Location: Tick and Biting Fly Research

Project Number: 6205-32000-036-22
Project Type: Specific Cooperative Agreement

Start Date: May 24, 2010
End Date: May 23, 2015

Objective:
The objective of the overall APHIS-ARS project is the design of a gene system which, if used to stably transform a higher dipteran, would result in a transgenic strain of flies in which embryonic female lethality could be chemically induced. In this new specific cooperative agreement, the horn fly, Haematobia irritans, would be used as a model insect to develop a transgenic insect to both demonstrate feasibility of the embryonic lethal gene system in a higher dipteran and also provide the capability to investigate horn fly control through genetic means.

Approach:
1. In previous research, our laboratory has developed a DNA plasmid that contains the piggybac transposable element, the green fluorescent protein marker, and the necessary components to induce embryonic female lethality regulated by the presence or absence of tetracycline. The evaluation of this DNA plasmid by microinjection/transformation protocols developed in our laboratory is underway in Drosophila melanogaster and will soon be underway in the New World screwworm, Cochliomyia hominivorax.

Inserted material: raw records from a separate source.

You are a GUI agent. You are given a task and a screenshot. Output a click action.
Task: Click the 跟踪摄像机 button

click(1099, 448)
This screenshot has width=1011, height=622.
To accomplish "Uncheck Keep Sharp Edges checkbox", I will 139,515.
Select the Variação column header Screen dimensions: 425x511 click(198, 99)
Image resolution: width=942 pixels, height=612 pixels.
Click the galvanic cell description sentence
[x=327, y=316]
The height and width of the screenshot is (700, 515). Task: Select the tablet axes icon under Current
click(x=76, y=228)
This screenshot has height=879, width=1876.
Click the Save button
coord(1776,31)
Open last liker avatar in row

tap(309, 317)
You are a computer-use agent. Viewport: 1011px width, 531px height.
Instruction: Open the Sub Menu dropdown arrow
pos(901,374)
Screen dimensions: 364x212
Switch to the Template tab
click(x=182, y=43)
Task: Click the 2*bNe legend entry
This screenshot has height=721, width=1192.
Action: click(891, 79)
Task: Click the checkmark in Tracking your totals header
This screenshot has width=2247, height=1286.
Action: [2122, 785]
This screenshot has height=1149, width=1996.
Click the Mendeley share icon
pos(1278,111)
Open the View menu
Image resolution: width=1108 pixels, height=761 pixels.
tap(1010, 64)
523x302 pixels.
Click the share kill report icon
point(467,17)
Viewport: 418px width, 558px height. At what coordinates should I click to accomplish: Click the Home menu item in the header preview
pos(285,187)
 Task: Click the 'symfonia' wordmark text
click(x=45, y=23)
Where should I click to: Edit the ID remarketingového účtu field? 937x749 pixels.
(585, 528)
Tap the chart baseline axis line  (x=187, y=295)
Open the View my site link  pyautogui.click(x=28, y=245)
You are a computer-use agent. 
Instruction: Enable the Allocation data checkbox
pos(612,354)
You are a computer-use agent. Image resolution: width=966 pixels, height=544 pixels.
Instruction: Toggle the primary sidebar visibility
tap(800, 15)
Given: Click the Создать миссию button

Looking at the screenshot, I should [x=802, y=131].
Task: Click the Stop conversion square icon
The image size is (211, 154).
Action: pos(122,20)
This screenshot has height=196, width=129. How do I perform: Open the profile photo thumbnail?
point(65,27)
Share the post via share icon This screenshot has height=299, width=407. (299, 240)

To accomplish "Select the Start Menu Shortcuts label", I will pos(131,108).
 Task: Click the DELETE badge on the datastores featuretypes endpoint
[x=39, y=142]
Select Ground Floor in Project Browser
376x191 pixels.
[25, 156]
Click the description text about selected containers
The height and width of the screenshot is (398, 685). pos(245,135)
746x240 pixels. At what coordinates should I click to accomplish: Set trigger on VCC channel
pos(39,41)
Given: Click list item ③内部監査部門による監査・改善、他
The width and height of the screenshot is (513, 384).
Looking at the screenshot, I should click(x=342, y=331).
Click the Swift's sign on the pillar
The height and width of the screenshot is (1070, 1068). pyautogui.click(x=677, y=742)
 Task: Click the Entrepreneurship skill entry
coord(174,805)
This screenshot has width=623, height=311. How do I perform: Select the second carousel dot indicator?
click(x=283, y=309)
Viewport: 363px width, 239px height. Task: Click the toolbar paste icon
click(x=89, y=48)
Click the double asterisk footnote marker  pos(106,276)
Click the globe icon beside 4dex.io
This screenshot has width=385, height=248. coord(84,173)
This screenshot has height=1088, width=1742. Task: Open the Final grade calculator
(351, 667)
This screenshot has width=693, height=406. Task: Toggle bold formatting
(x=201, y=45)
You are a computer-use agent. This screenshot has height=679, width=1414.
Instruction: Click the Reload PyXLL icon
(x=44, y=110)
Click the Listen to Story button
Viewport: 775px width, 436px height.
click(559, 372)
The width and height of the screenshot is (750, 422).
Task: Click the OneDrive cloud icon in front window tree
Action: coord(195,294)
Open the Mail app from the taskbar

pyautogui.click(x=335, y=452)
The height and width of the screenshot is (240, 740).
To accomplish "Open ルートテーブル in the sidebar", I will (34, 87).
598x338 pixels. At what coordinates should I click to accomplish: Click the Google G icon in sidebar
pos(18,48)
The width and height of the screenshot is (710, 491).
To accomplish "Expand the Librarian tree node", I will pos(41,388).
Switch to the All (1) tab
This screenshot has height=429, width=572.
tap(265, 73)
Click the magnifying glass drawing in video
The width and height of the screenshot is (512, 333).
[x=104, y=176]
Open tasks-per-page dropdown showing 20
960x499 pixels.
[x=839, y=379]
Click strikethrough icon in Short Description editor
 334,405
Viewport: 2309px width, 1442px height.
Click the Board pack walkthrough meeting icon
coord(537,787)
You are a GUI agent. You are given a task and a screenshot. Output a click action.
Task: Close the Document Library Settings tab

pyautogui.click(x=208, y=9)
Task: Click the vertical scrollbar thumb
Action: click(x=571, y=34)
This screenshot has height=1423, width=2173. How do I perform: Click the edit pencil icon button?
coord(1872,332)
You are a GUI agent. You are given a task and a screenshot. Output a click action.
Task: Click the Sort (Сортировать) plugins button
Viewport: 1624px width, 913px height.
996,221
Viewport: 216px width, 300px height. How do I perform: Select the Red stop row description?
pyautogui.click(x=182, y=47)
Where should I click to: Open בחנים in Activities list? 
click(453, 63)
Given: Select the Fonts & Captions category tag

Transgenics in these two species will be created by microinjection of early stage dechorionated embryos. 2. The horn fly was to be transformed by microinjection as part of the APHIS-ARS project. However, the extreme fragility of the early embryonic stages of the horn fly prevented the successful microinjection of the DNA plasmid into the embryos. We will utilize the technique of electroporation to attempt to create a transgenic horn fly. 3. Published electroporation protocols exist that have been used for the successful transformation of early stage embryos of D. melanogaster. These protocols will be used, and modified as necessary, to attempt to electroporate early stage horn fly embryos to facilitate the uptake and integration of the recombinant DNA plasmid containing the embryonic female lethal system. 4. The electroporation protocol must be preceded by dechorionation, the extent of which must be determined as part of this agreement. Dechorionation by bleach or enzymatic treatment will be evaluated, assaying for % survival, in conjunction with electroporation. The specific parameters of the electroporator settings will have to be determined empirically, with guidance from published protocols.